EXERCISE PROMPT » Within the entries below, the lines from the one with "The width and height of the screenshot is (261, 409)." through the one with "Screen dimensions: 415x259" are to be set down exactly, both ends kept.

PROVIDED MATERIAL »
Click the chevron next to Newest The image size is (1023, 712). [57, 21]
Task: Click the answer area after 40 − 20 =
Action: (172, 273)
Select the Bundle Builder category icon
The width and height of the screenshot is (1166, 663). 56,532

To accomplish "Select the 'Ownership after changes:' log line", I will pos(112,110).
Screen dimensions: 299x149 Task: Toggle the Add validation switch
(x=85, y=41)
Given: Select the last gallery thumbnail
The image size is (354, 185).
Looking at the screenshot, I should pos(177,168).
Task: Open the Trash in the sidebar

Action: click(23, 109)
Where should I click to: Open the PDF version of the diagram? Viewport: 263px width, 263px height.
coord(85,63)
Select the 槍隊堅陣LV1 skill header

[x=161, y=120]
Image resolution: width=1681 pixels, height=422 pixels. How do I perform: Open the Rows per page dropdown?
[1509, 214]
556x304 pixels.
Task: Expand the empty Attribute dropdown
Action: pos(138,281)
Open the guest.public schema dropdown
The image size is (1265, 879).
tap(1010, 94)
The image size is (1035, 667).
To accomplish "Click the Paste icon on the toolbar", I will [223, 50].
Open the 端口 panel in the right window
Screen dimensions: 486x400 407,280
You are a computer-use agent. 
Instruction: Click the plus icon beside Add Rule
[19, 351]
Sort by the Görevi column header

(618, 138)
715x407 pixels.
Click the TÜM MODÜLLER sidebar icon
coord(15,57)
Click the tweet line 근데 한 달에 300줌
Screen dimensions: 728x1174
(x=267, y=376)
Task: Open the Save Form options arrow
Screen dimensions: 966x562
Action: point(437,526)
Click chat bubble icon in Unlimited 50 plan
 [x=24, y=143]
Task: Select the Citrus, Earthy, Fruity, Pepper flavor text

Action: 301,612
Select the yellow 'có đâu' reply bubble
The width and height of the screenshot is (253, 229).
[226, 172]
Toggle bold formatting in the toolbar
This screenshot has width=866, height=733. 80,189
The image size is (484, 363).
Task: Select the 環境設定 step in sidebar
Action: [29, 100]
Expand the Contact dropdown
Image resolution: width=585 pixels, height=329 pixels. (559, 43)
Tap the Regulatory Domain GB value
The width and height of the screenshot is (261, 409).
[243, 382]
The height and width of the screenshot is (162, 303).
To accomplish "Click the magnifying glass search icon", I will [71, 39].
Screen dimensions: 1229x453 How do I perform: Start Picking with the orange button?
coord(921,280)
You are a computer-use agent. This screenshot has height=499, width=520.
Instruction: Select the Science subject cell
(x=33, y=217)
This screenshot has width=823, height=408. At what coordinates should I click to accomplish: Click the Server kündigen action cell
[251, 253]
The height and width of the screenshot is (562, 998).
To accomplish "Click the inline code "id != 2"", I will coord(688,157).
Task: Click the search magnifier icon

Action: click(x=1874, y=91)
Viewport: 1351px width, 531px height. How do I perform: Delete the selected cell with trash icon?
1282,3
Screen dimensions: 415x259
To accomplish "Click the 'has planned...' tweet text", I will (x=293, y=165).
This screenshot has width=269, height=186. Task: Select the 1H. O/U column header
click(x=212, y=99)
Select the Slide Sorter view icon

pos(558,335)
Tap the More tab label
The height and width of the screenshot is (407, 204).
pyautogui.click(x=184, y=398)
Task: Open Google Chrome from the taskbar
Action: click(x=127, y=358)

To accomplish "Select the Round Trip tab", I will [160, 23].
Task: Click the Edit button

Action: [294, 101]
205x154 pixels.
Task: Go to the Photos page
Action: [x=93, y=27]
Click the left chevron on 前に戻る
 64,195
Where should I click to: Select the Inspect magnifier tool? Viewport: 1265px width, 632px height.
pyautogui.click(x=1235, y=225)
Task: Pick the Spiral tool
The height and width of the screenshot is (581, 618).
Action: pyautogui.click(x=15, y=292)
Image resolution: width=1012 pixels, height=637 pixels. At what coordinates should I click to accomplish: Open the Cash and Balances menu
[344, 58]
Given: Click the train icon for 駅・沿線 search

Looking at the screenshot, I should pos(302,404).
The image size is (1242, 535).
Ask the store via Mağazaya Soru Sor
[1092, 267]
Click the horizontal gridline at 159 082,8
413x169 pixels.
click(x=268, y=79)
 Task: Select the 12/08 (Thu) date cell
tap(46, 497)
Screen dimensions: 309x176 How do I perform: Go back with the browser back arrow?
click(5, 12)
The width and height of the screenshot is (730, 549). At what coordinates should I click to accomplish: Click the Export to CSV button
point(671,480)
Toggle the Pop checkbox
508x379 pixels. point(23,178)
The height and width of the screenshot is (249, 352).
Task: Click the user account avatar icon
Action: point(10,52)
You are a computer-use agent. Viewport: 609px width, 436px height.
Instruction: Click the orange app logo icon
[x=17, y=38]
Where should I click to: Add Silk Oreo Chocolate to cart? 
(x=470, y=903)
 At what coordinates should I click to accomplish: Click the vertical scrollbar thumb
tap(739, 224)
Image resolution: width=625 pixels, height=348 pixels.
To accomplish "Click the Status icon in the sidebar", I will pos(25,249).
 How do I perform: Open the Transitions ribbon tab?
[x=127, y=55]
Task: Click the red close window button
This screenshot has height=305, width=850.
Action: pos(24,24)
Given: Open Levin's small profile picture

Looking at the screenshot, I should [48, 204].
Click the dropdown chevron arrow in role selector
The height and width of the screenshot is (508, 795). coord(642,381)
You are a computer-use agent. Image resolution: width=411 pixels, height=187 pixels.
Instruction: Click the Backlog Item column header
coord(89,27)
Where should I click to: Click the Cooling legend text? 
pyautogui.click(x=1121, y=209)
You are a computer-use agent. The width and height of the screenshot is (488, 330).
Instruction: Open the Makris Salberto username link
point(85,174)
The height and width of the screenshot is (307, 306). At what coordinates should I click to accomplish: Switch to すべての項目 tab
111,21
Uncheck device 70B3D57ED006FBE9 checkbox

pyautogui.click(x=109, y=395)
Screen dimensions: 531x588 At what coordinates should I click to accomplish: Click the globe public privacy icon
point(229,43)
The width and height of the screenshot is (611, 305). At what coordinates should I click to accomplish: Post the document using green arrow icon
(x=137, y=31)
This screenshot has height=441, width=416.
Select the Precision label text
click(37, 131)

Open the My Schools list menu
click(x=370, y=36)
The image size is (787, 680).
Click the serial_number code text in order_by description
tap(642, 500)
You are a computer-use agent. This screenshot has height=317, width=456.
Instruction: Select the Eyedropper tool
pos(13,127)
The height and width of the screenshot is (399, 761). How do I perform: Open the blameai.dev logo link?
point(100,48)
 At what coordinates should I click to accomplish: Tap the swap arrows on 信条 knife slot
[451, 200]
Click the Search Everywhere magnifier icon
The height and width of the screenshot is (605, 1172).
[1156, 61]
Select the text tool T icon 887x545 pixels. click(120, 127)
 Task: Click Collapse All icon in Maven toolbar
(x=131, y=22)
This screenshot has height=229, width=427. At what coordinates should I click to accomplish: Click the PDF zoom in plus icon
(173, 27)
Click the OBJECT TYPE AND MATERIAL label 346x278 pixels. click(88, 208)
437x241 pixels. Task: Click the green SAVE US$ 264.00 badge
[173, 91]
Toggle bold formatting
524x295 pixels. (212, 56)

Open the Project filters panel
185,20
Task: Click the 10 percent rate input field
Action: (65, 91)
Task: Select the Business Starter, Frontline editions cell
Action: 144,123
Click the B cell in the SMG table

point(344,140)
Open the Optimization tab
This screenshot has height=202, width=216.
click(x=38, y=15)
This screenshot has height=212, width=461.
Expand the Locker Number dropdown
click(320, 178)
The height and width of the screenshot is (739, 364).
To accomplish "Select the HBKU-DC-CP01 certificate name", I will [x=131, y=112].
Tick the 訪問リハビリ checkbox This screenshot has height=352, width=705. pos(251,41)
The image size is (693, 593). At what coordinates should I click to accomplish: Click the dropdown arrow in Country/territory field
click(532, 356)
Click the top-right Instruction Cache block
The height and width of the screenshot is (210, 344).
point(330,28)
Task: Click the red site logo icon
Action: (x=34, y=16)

TASK ANSWER »
The width and height of the screenshot is (261, 409).
[243, 382]
The height and width of the screenshot is (162, 303).
To accomplish "Click the magnifying glass search icon", I will [71, 39].
Screen dimensions: 1229x453 How do I perform: Start Picking with the orange button?
coord(921,280)
You are a computer-use agent. This screenshot has height=499, width=520.
Instruction: Select the Science subject cell
(x=33, y=217)
This screenshot has width=823, height=408. At what coordinates should I click to accomplish: Click the Server kündigen action cell
[251, 253]
The height and width of the screenshot is (562, 998).
To accomplish "Click the inline code "id != 2"", I will coord(688,157).
Task: Click the search magnifier icon

Action: click(x=1874, y=91)
Viewport: 1351px width, 531px height. How do I perform: Delete the selected cell with trash icon?
1282,3
Screen dimensions: 415x259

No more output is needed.